## TASK ITEM:
Pictures stay out. Everything else in the entries is copied exactly.

## DATA FOR PROCESSING:
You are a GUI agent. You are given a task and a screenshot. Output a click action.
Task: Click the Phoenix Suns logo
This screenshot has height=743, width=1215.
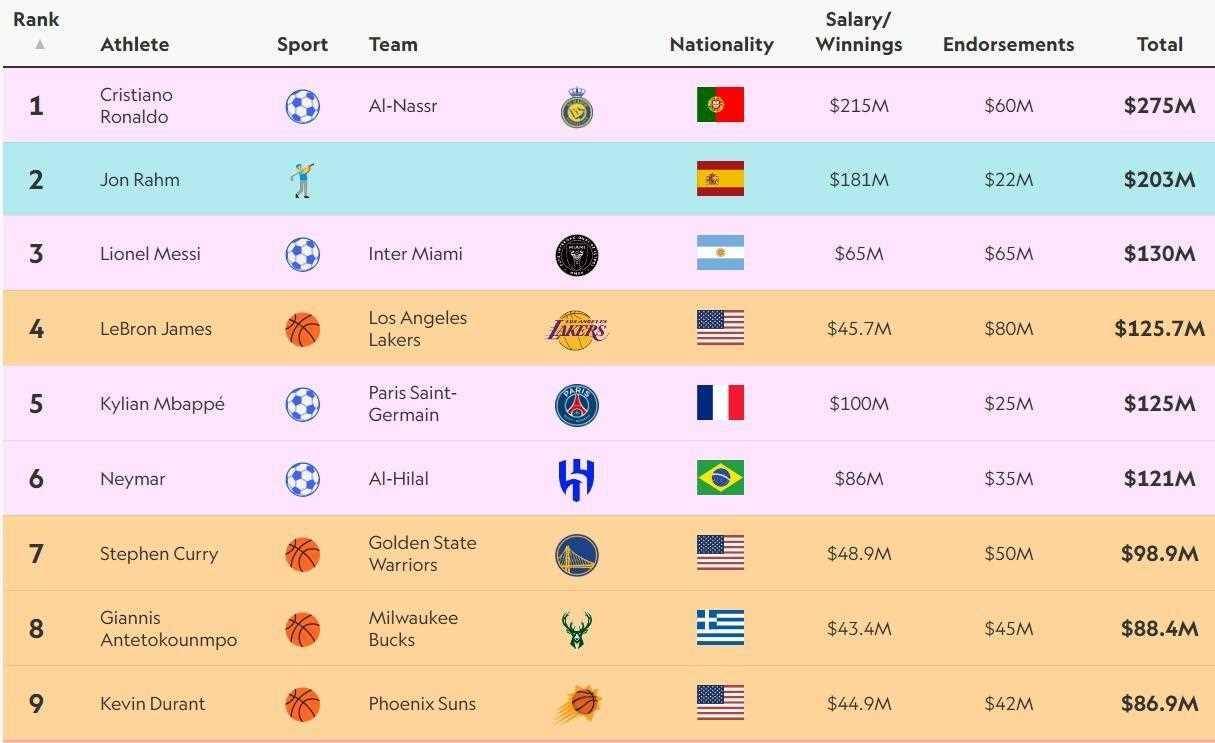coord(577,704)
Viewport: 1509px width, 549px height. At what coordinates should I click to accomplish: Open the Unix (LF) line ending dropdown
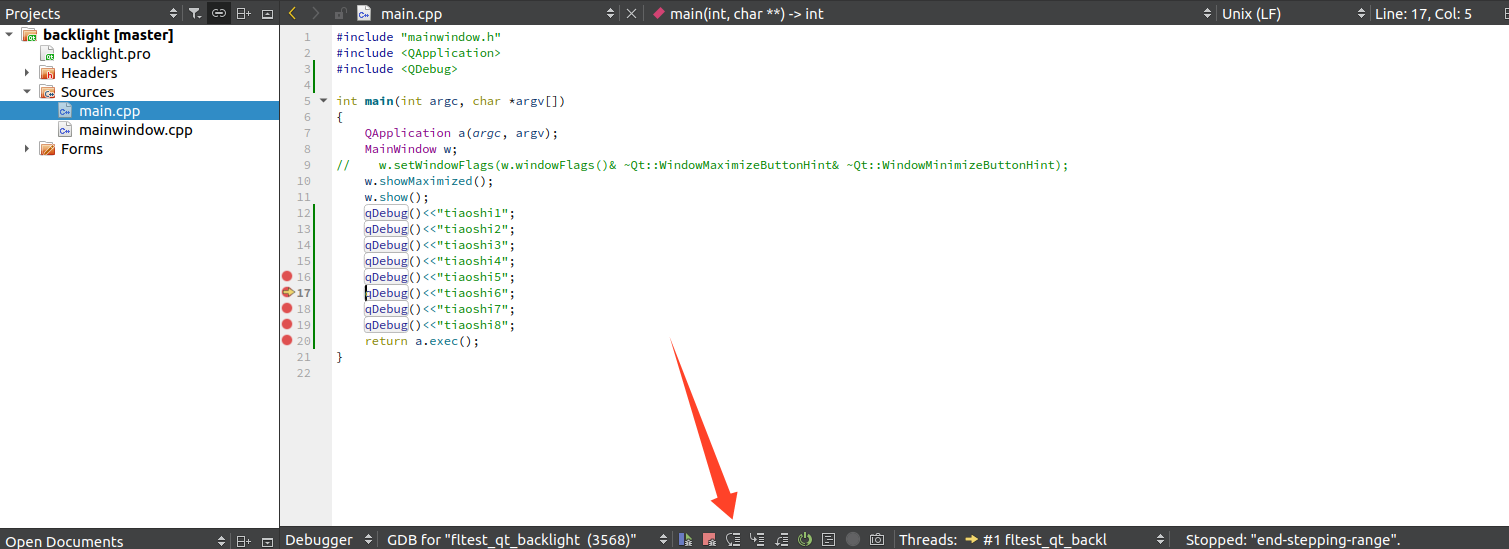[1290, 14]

## WRITTEN REPLY:
You are a GUI agent. You are given a task and a screenshot. Output a click action.
Task: Click the Phoenix Suns logo
This screenshot has height=743, width=1215.
coord(577,704)
Viewport: 1509px width, 549px height. At what coordinates should I click to accomplish: Open the Unix (LF) line ending dropdown
[1290, 14]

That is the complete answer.